1) That married persons, even if the deed failed to recite their marital status, were subject to the common law rule that husband and wife took as joint tenants with the right of survivorship; and,

2) That unmarried people were subject to the statutory rule that they took as tenants in common, unless the deed expressly declared otherwise. [Erickson v. Erickson, 167 Or 1 (1941)].

     In 1953, the entire 1854 statute and part of the 1863 statute were combined as ORS 93.180. [Revisors notes, Volume I, at 721]. Now the same statute both abolished joint tenancies and set out a checklist to create them.

     In 1965, the Oregon Supreme Court refused to rescue the legislature from itself, noting the clumsiness of the statute, but leaving it to the lawmakers to fix. [Holbrook v. Holbrook, 240 Or 567, 570-71 (1965)].

     This clumsy statute continued to vex those not steeped in case law, however, and the 1983 Legislature considered SB 707, introduced to make clear that a properly-drafted conveyance could create the right of survivorship in unmarried co-tenants. This is the bill first approved the 1983 Senate.

     The House Judiciary Committee, in the mistaken belief that it was codifying existing case law, added the phrase “husband and wife, as such” to the bill [1983 Oregon Law c. 555, s. 1], arguably altering the statute.

     The first line of attack is to seek shelter in the doctrine announced in cases like Erickson [167 Or at 20] that a husband and wife are one person in the eyes of the law, and therefore, statutes that speak of plurality of tenants have no application. Should this argument prove unavailing, the modern test for statutory interpretation proves equally as satisfactory.

     The modern test:

1) If a “plain reading” of the language at bar and the context of other provisions of the same or related statutes, especially the impact of language added or deleted, [See, Diaz v. Coyle, 152 OrApp 259, 254 (1998)], discloses legislative intent, the exercise ends;

2) “If, but only if,” this so-called “text and context” analysis fails to reveal legislative intent, the Court turns to an examination of the legislative history; and,

3) If the legislative intent still remains unclear, Courts turn to statutory and common-law rules of construction. [PGE v. Bureau of Labor and Industries, 317 Or 606, 610, 859 P2d 1143 (1993)].
Application of the PGE test:

a. Text and Context

     I’ve not bothered to look at related statutes as it is outside my job assignment and, besides, a plain reading of the phrase “husband and wife, as such” seems to end the debate.

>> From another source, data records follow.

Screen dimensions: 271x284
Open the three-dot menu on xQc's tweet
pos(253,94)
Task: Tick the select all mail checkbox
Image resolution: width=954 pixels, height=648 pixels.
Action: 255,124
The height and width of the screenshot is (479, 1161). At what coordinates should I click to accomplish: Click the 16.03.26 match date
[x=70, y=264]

     The 2007 Legislature, at the request of the Oregon State Bar, approved HB 2365, revisiting ORS 93.180. In written testimony presented to the January 25, 2007, meeting of the House Judiciary Committee, Greg Nelson, a member of the Bar’s Real Estate and Land Use Section addressed the 1983 change.

    According to Nelson, the phrase “husband and wife, as such” makes sense when talking about trustees or executors, since people can be acting as trustees “as such,” or, not. On the other hand, continued Nelson, people are either husband and wife or they are not.

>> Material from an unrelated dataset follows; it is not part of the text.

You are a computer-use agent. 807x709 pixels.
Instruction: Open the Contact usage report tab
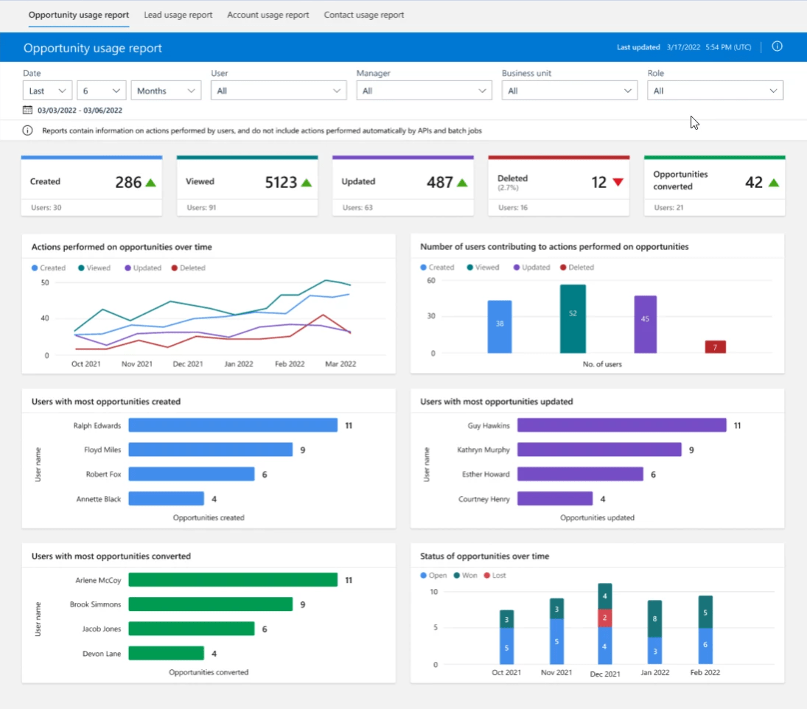(x=363, y=14)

     “It is a matter of the fact, not what role they are playing at the time. One cannot shrug off the married state for the occasion.”

     While a 2007 statute has no relevance to a deed drafted in 1990, the strength of Nelson’s logic as to the meaninglessness of the phrase “husband and wife, as such,” does.
 
     The legislature is presumed to know of existing judicial decisions that have a direct bearing on the enacted statute, [Weber and Weber, 337 Or 55, 67 (2004)], and the phrase “husband and wife, as such” does not conflict with the well-established case law that married persons take as joint tenants with the right of survivorship, even if the deed fails to recite their marital status.

b. Legislative History

     At the very least, the phrase “husband and wife, as such” is ambiguous, giving rise to the second prong of the PGE test, an examination of legislative history.

     The bill, as introduced, did not even mention married grantees, nor, were married persons mentioned in the Senate Committee. [Written minutes of Senate Committee on Judiciary – 4/21/83, p. 6; 5/10/83, p 15].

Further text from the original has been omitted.